◆ YOUR TASK
Among the entries, which lines carry the string "column"? Copy every one.

(DATA EXCERPTS Opens)

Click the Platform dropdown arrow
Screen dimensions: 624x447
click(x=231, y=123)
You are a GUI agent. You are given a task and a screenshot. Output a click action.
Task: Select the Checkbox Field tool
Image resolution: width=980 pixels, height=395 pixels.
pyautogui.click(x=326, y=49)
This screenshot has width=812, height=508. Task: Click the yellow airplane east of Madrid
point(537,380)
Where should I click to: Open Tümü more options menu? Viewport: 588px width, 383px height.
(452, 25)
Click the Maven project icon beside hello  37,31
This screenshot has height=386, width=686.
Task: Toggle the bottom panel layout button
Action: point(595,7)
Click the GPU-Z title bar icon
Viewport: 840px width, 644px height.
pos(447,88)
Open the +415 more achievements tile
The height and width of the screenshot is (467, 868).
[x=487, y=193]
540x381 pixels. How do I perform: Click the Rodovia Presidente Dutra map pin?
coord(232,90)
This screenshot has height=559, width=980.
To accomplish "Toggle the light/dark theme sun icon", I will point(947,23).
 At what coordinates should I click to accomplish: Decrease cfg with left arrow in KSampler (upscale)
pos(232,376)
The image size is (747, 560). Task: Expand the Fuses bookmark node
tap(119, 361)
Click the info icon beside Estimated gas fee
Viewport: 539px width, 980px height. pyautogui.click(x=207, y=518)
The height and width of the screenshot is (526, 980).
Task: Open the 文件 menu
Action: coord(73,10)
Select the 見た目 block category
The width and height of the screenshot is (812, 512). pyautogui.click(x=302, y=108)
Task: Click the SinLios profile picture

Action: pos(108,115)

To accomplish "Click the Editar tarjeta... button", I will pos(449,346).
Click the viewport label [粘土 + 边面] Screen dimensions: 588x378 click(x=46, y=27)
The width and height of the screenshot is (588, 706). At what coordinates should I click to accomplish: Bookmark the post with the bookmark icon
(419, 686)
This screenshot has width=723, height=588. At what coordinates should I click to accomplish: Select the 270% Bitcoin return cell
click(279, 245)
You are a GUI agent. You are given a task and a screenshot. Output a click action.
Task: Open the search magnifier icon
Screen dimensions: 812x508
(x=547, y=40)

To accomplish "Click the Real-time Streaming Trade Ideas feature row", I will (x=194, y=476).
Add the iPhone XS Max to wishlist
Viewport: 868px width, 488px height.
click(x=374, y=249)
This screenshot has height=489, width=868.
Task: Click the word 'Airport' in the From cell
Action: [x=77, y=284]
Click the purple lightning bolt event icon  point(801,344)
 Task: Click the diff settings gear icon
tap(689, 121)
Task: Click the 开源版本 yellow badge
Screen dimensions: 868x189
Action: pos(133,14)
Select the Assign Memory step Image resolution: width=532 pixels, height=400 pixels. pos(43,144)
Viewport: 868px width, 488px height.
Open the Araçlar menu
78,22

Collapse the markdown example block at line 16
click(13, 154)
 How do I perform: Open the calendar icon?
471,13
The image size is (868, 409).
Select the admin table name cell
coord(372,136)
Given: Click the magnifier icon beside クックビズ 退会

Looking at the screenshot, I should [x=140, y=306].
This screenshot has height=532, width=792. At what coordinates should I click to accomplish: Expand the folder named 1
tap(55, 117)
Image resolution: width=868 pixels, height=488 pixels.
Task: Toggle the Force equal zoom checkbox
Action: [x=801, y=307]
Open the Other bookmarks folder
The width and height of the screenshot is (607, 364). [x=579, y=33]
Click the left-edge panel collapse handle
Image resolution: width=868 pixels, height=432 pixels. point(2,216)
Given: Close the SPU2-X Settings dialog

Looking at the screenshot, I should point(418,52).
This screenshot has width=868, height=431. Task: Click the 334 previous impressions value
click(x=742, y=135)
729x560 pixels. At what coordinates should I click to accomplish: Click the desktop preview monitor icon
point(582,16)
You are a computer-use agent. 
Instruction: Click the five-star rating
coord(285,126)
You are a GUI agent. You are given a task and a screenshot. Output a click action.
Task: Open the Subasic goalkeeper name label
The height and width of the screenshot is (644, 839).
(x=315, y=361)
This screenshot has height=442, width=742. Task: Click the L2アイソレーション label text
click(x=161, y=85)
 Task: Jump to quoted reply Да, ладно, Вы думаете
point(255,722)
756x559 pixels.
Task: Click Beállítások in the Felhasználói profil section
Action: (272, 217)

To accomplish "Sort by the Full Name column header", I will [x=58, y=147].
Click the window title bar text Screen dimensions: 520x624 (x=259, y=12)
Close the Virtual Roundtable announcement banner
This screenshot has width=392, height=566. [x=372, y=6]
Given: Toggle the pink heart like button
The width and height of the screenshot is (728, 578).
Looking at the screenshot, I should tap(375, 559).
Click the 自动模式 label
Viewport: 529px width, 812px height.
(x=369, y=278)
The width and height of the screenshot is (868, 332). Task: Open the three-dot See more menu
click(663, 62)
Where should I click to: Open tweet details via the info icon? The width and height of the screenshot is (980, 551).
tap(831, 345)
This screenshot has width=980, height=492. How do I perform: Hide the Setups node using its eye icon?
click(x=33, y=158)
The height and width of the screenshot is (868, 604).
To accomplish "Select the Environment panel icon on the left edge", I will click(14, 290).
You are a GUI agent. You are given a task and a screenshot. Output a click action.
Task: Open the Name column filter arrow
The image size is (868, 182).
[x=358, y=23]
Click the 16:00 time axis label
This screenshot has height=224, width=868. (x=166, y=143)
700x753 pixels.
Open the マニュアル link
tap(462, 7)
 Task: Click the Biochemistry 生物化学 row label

(DATA EXCERPTS Closes)

◆ EXERCISE OUTPUT
To accomplish "Sort by the Full Name column header", I will [x=58, y=147].
Task: Open the Name column filter arrow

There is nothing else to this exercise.